The most recent Zika virus epidemic occurred between 2015-2016 when it spread across the American continent – encompassing North America, South America and Central America – as well as the Caribbean. At the time, it was estimated that 1.5 million people were infected in Brazil alone, causing 3,500 instances of birth defects.

Similar to the COVID-19 pandemic, albeit on a smaller scale, a number of countries issued travel warnings and there were concerns over the 2016 Rio de Janeiro Summer Olympics sparking widespread transmission. However, these concerns did not materialize, and by November 2016, the WHO declared that Zika was no longer a global emergency.

Severe Acute Respiratory Syndrome (SARS)

SARS is a viral respiratory infectious disease, originating in China in 2002 and caused by a coronavirus known as SARS-CoV-1. The virus was simply referred to as SARS-CoV until December 2020, when a new strain was identified, ultimately creating the COVID-19 pandemic.

The first known outbreak of the disease occurred in China in November 2002 and quickly spread across the Asian continent and beyond, causing the 2002-2004 SARS epidemic.

The symptoms of the original coronavirus disease share strong similarities with the strain responsible for the COVID-19 pandemic. The milder symptoms included high fever, headache, muscle pain, loss of appetite and fatigue. However, when the infection reached the stage in which it affects the respiratory system, it caused severe breathing difficulties and a lack of oxygen in the blood.

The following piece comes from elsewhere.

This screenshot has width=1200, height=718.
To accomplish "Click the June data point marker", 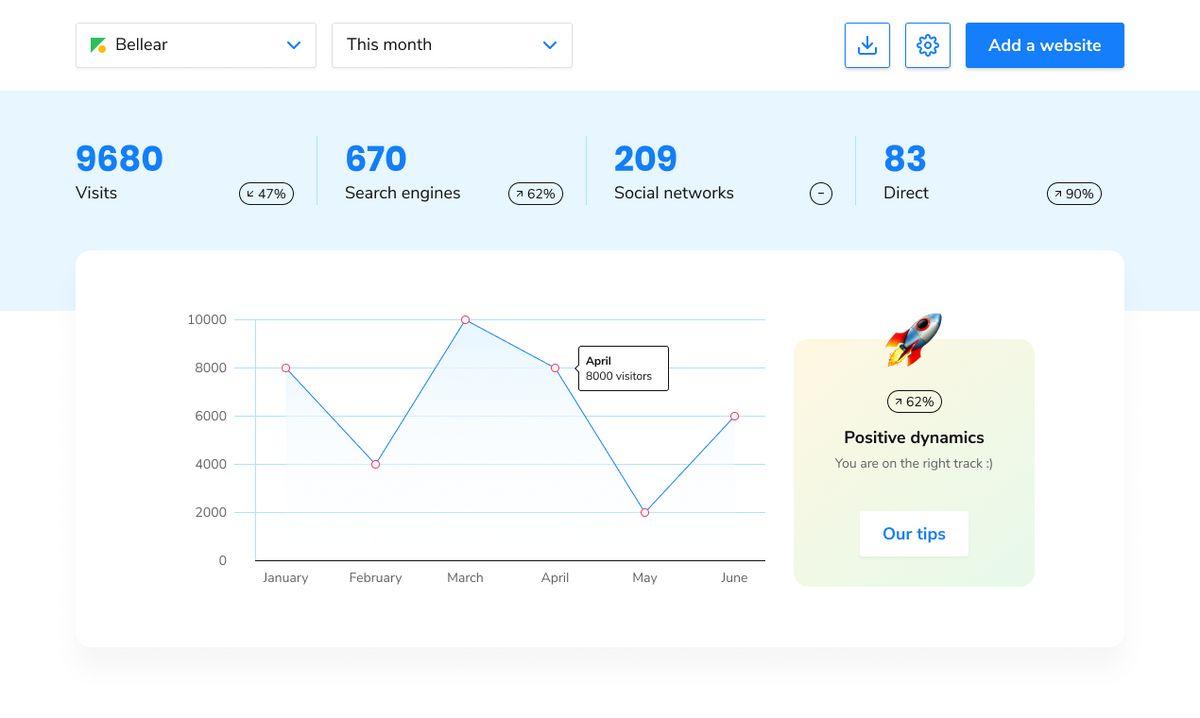I will (x=734, y=416).
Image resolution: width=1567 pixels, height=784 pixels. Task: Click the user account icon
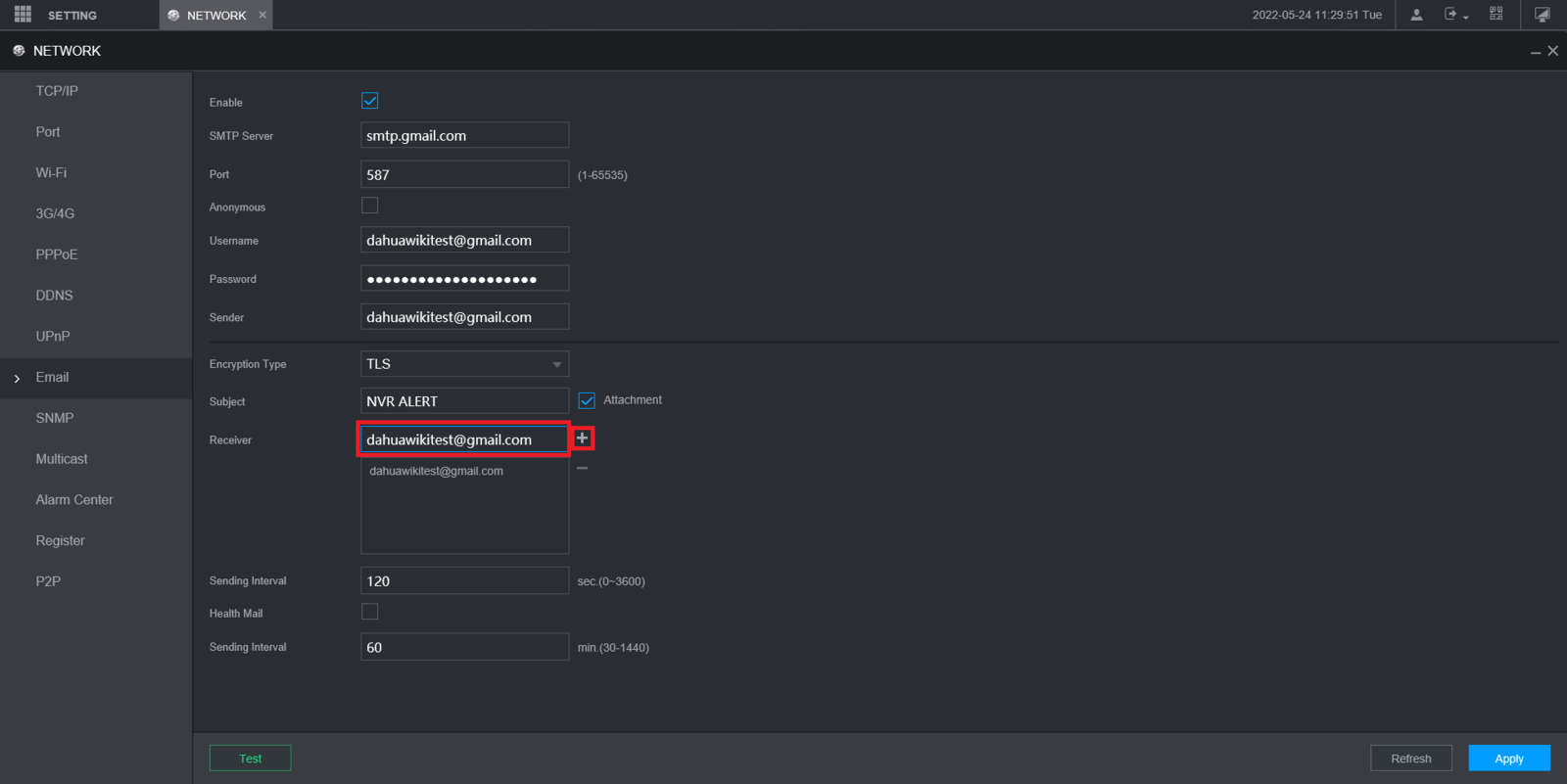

While SARS caused a relatively low number of infections in comparison to the other epidemics listed, it had a mortality rate of 11%, causing 775 deaths in just eight months.

Although the virus disappeared almost as fast as it appeared, with not a single case of it being reported since late 2004, there is no guarantee that it won’t reappear in the future. And indeed, as seen by the 525 million COVID-19 cases recorded worldwide to date, even if the original strain of the virus is no longer a risk, variants may emerge.